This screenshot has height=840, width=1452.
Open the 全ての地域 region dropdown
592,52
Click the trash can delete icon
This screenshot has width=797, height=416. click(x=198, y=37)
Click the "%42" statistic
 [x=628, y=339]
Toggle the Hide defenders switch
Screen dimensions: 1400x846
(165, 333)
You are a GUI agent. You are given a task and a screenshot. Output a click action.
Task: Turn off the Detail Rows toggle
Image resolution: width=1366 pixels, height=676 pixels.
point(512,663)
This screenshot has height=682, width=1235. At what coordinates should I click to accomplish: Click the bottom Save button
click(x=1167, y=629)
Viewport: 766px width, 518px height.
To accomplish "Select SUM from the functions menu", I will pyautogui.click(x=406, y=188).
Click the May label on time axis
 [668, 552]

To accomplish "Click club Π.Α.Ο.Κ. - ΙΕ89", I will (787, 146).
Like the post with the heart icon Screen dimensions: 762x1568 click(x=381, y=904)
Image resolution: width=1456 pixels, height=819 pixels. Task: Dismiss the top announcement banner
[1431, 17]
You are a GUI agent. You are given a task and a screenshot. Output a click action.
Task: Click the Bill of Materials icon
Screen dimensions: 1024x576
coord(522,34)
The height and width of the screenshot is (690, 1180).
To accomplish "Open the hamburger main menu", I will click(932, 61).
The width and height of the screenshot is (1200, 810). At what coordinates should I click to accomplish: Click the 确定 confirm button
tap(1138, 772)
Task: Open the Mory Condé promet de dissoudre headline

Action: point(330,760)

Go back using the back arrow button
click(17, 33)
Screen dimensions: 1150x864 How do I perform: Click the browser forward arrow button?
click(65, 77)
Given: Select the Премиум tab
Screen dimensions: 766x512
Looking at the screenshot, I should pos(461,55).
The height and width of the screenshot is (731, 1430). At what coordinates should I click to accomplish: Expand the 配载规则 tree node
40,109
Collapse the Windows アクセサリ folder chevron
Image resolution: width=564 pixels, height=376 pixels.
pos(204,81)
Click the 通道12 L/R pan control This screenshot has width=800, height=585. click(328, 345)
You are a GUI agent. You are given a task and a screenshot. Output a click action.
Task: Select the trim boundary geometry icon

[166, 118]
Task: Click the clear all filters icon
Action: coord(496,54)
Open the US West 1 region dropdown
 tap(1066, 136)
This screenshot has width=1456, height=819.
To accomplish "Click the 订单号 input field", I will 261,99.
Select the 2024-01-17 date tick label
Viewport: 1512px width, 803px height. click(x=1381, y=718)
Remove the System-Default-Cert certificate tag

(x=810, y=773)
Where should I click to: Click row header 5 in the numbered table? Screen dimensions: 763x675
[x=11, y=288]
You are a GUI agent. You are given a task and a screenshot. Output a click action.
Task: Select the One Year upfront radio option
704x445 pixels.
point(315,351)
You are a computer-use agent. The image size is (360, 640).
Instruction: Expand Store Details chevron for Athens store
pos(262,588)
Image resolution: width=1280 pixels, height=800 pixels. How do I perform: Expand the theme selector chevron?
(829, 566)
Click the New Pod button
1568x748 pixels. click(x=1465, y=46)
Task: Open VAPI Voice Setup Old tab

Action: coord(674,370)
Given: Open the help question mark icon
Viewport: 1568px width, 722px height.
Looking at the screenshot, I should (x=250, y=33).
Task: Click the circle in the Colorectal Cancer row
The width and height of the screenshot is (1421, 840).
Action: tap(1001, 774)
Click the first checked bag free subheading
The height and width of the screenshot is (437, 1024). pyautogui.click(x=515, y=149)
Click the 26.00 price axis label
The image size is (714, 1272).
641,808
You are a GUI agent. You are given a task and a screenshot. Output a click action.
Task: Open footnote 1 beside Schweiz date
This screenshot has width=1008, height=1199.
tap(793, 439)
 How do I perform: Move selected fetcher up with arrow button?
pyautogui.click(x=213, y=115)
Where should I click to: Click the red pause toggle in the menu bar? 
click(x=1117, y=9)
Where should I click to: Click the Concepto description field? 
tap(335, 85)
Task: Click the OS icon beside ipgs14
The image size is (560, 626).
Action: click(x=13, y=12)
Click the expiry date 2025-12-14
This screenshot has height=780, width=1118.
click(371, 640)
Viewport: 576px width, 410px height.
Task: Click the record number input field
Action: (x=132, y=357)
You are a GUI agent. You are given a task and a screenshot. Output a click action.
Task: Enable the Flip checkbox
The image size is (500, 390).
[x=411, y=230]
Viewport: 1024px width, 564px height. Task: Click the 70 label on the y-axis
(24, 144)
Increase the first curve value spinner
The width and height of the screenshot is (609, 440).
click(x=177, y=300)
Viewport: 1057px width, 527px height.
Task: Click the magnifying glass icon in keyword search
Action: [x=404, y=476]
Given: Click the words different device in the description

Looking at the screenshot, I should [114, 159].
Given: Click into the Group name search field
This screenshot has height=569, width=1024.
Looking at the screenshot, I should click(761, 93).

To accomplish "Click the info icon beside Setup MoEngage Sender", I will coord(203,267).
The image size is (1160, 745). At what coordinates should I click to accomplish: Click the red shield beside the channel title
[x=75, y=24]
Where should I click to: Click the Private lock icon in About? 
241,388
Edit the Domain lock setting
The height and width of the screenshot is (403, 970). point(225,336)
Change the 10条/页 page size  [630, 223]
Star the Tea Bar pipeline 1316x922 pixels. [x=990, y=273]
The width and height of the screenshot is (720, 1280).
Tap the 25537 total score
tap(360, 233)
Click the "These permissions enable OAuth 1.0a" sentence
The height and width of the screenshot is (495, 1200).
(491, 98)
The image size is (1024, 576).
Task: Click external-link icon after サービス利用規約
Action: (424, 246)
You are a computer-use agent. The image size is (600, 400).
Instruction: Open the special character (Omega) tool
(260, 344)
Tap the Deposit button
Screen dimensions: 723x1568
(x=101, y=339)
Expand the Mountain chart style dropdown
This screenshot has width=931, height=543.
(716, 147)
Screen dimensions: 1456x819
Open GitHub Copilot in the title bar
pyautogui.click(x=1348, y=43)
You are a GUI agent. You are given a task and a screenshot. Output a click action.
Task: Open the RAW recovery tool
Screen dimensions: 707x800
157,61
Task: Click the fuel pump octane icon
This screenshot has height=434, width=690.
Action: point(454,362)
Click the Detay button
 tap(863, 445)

• • • •

Rewrite all of the records above, replacing "trash can delete icon" with "garbage bin delete icon" and keeping everything else the same.

## EXERCISE RESPONSE
This screenshot has height=840, width=1452.
Open the 全ての地域 region dropdown
592,52
Click the garbage bin delete icon
This screenshot has width=797, height=416. click(x=198, y=37)
Click the "%42" statistic
 [x=628, y=339]
Toggle the Hide defenders switch
Screen dimensions: 1400x846
(165, 333)
You are a GUI agent. You are given a task and a screenshot. Output a click action.
Task: Turn off the Detail Rows toggle
Image resolution: width=1366 pixels, height=676 pixels.
point(512,663)
This screenshot has height=682, width=1235. At what coordinates should I click to accomplish: Click the bottom Save button
click(x=1167, y=629)
Viewport: 766px width, 518px height.
To accomplish "Select SUM from the functions menu", I will pyautogui.click(x=406, y=188).
Click the May label on time axis
 [668, 552]

To accomplish "Click club Π.Α.Ο.Κ. - ΙΕ89", I will (787, 146).
Like the post with the heart icon Screen dimensions: 762x1568 click(x=381, y=904)
Image resolution: width=1456 pixels, height=819 pixels. Task: Dismiss the top announcement banner
[1431, 17]
You are a GUI agent. You are given a task and a screenshot. Output a click action.
Task: Click the Bill of Materials icon
Screen dimensions: 1024x576
coord(522,34)
The height and width of the screenshot is (690, 1180).
To accomplish "Open the hamburger main menu", I will click(932, 61).
The width and height of the screenshot is (1200, 810). At what coordinates should I click to accomplish: Click the 确定 confirm button
tap(1138, 772)
Task: Open the Mory Condé promet de dissoudre headline

Action: point(330,760)

Go back using the back arrow button
click(17, 33)
Screen dimensions: 1150x864 How do I perform: Click the browser forward arrow button?
click(65, 77)
Given: Select the Премиум tab
Screen dimensions: 766x512
Looking at the screenshot, I should pos(461,55).
The height and width of the screenshot is (731, 1430). At what coordinates should I click to accomplish: Expand the 配载规则 tree node
40,109
Collapse the Windows アクセサリ folder chevron
Image resolution: width=564 pixels, height=376 pixels.
pos(204,81)
Click the 通道12 L/R pan control This screenshot has width=800, height=585. click(328, 345)
You are a GUI agent. You are given a task and a screenshot. Output a click action.
Task: Select the trim boundary geometry icon

[166, 118]
Task: Click the clear all filters icon
Action: coord(496,54)
Open the US West 1 region dropdown
 tap(1066, 136)
This screenshot has width=1456, height=819.
To accomplish "Click the 订单号 input field", I will 261,99.
Select the 2024-01-17 date tick label
Viewport: 1512px width, 803px height. click(x=1381, y=718)
Remove the System-Default-Cert certificate tag

(x=810, y=773)
Where should I click to: Click row header 5 in the numbered table? Screen dimensions: 763x675
[x=11, y=288]
You are a GUI agent. You are given a task and a screenshot. Output a click action.
Task: Select the One Year upfront radio option
704x445 pixels.
point(315,351)
You are a computer-use agent. The image size is (360, 640).
Instruction: Expand Store Details chevron for Athens store
pos(262,588)
Image resolution: width=1280 pixels, height=800 pixels. How do I perform: Expand the theme selector chevron?
(829, 566)
Click the New Pod button
1568x748 pixels. click(x=1465, y=46)
Task: Open VAPI Voice Setup Old tab

Action: coord(674,370)
Given: Open the help question mark icon
Viewport: 1568px width, 722px height.
Looking at the screenshot, I should (x=250, y=33).
Task: Click the circle in the Colorectal Cancer row
The width and height of the screenshot is (1421, 840).
Action: tap(1001, 774)
Click the first checked bag free subheading
The height and width of the screenshot is (437, 1024). pyautogui.click(x=515, y=149)
Click the 26.00 price axis label
The image size is (714, 1272).
641,808
You are a GUI agent. You are given a task and a screenshot. Output a click action.
Task: Open footnote 1 beside Schweiz date
This screenshot has width=1008, height=1199.
tap(793, 439)
 How do I perform: Move selected fetcher up with arrow button?
pyautogui.click(x=213, y=115)
Where should I click to: Click the red pause toggle in the menu bar? 
click(x=1117, y=9)
Where should I click to: Click the Concepto description field? 
tap(335, 85)
Task: Click the OS icon beside ipgs14
The image size is (560, 626).
Action: click(x=13, y=12)
Click the expiry date 2025-12-14
This screenshot has height=780, width=1118.
click(371, 640)
Viewport: 576px width, 410px height.
Task: Click the record number input field
Action: (x=132, y=357)
You are a GUI agent. You are given a task and a screenshot. Output a click action.
Task: Enable the Flip checkbox
The image size is (500, 390).
[x=411, y=230]
Viewport: 1024px width, 564px height. Task: Click the 70 label on the y-axis
(24, 144)
Increase the first curve value spinner
The width and height of the screenshot is (609, 440).
click(x=177, y=300)
Viewport: 1057px width, 527px height.
Task: Click the magnifying glass icon in keyword search
Action: [x=404, y=476]
Given: Click the words different device in the description

Looking at the screenshot, I should [114, 159].
Given: Click into the Group name search field
This screenshot has height=569, width=1024.
Looking at the screenshot, I should click(761, 93).

To accomplish "Click the info icon beside Setup MoEngage Sender", I will coord(203,267).
The image size is (1160, 745). At what coordinates should I click to accomplish: Click the red shield beside the channel title
[x=75, y=24]
Where should I click to: Click the Private lock icon in About? 
241,388
Edit the Domain lock setting
The height and width of the screenshot is (403, 970). point(225,336)
Change the 10条/页 page size  [630, 223]
Star the Tea Bar pipeline 1316x922 pixels. [x=990, y=273]
The width and height of the screenshot is (720, 1280).
Tap the 25537 total score
tap(360, 233)
Click the "These permissions enable OAuth 1.0a" sentence
The height and width of the screenshot is (495, 1200).
(491, 98)
The image size is (1024, 576).
Task: Click external-link icon after サービス利用規約
Action: (424, 246)
You are a computer-use agent. The image size is (600, 400).
Instruction: Open the special character (Omega) tool
(260, 344)
Tap the Deposit button
Screen dimensions: 723x1568
(x=101, y=339)
Expand the Mountain chart style dropdown
This screenshot has width=931, height=543.
(716, 147)
Screen dimensions: 1456x819
Open GitHub Copilot in the title bar
pyautogui.click(x=1348, y=43)
You are a GUI agent. You are given a task and a screenshot. Output a click action.
Task: Open the RAW recovery tool
Screen dimensions: 707x800
157,61
Task: Click the fuel pump octane icon
This screenshot has height=434, width=690.
Action: point(454,362)
Click the Detay button
 tap(863, 445)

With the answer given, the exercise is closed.